方法:REDMOTHIV(Reduce mortality in HIV)臨床試験の中で横断的評価を実施し、栄養ユニットにおいてSAMで入院したHIV感染者およびHIV曝露児の死亡率を減少させるための戦略を検討した。2021年6月から2022年12月にかけて、SAMに罹患した生後1ヵ月から5歳の小児および母親を対象に、入院時に迅速抗体検査を用いてHIV検査を連続的に実施した。生後18ヵ月未満のHIV抗体陽性児には、確定HIV-DNA PCR検査を実施した。MTCTに関連する個人的要因、人間関係、社会的要因、構造的要因を探るため、HIV陽性の二人組の母親に対して、データが飽和するまで詳細な面接(IDI)を行った。量的データはSTATAv14の記述統計とロジスティック回帰を用いて分析し、質的データの分析には内容主題法を用いた。
結果:検査を受けた797人の小児のうち、463人(58.1%)が男性、630人(79.1%)が生後18ヵ月以下であり、76人(9.5%)が陽性であった。母親709人(年齢中央値(IQR)26歳(22歳、30歳))のうち、188人(26.5%)がHIV陽性であった。HIVに曝露した母子188組のうち66組がHIV陽性であり、MTCT率は35.1%(66/188)であった。子どもの年齢が18ヵ月を超えることは、HIV感染とわずかに関連していた(粗OR=1.87,95%CI:1.11-3.12,p値=0.02;調整OR=1.72,95%CI:0.96,3.09,p値=0.068)。16人の母親のIDIから、複数のレベルでHIV感染との関連因子が明らかになった。個人レベルの要因:MTCT(PMTCT)予防に関する不十分な情報、HIVリスクに対する限定的な認識、抗レトロウイルス薬(ARVs)に対する恐怖。人間関係レベルの要因:家族のサポート不足、性的パートナー間の不誠実さ(浮気)。医療施設レベルの要因:医療従事者の否定的な態度、HIV検査の機会損失。コミュニティレベルの要因:貧困、COVID-19の流行による医療サービスの混乱。

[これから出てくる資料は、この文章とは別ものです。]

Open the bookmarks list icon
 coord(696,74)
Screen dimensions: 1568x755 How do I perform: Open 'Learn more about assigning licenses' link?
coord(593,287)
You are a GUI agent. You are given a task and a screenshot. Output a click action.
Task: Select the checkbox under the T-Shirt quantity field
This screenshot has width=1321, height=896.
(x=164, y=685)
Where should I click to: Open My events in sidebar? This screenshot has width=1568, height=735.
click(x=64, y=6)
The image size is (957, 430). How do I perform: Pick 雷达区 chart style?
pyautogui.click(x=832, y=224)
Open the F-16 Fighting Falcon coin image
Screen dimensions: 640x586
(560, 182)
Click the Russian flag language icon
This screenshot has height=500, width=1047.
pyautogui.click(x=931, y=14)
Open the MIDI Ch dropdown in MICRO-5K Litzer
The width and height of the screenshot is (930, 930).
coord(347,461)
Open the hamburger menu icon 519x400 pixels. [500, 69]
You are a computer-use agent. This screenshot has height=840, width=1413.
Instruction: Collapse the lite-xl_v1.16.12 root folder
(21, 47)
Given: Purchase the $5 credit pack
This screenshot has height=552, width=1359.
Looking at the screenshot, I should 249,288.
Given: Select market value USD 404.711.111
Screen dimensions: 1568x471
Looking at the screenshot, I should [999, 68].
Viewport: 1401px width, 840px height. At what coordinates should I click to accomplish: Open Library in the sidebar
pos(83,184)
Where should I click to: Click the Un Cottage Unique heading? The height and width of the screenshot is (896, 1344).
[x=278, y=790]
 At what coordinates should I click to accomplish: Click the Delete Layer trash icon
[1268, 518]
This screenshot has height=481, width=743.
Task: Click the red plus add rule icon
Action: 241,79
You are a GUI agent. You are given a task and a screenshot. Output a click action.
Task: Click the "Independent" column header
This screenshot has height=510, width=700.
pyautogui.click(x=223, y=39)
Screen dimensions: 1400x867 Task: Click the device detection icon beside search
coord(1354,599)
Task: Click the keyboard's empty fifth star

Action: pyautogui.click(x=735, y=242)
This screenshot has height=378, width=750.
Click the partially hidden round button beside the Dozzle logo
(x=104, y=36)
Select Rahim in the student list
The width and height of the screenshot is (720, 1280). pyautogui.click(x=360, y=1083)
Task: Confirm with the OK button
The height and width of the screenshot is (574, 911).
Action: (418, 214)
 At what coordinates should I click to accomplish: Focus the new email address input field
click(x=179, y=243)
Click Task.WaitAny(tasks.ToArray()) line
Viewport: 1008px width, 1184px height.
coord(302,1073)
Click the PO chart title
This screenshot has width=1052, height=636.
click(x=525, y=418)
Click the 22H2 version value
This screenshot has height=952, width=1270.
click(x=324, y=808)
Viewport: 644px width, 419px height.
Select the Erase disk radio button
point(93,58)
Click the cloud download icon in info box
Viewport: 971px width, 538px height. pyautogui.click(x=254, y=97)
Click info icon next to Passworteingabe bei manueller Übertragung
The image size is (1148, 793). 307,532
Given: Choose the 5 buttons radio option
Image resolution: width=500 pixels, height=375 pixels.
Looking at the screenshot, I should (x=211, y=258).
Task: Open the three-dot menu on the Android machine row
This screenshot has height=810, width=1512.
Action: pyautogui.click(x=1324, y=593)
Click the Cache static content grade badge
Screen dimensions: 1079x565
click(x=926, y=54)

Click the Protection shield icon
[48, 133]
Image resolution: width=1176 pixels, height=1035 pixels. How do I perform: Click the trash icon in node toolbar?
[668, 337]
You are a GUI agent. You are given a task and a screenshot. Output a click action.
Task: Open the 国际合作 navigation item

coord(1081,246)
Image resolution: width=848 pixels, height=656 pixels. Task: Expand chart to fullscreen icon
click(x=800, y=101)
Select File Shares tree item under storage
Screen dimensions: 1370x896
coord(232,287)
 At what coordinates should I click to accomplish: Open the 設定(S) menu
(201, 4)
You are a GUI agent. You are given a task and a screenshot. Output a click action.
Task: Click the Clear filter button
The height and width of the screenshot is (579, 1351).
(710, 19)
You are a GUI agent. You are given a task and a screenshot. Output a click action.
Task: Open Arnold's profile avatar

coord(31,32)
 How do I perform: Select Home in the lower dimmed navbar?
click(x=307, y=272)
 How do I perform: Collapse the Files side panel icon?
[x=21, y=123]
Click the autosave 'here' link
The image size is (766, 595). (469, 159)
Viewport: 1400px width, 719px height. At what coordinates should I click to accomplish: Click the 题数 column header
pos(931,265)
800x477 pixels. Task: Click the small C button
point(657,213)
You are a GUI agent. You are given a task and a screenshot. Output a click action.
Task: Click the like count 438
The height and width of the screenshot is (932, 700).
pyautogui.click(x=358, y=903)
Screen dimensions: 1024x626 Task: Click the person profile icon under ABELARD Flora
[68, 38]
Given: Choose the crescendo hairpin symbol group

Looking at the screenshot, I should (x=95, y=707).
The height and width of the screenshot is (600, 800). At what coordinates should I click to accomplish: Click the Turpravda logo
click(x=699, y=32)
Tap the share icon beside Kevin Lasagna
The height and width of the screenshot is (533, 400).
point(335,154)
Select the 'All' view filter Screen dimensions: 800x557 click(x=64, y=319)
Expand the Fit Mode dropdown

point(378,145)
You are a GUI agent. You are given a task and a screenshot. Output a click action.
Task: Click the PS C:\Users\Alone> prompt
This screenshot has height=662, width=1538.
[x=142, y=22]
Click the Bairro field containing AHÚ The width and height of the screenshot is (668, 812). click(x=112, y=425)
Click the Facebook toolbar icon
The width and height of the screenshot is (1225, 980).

結論:PMTCTのための抗レトロウイルス療法が普遍化されたこの時代において、重度の栄養不良児のHIV有病率が10%というのはかなり高い。HIVの垂直感染をなくすためには、HIVとともに生きる母親が内発的に、また家族内、地域内、医療施設内で直面する課題に対処するためのさらなる努力が必要である。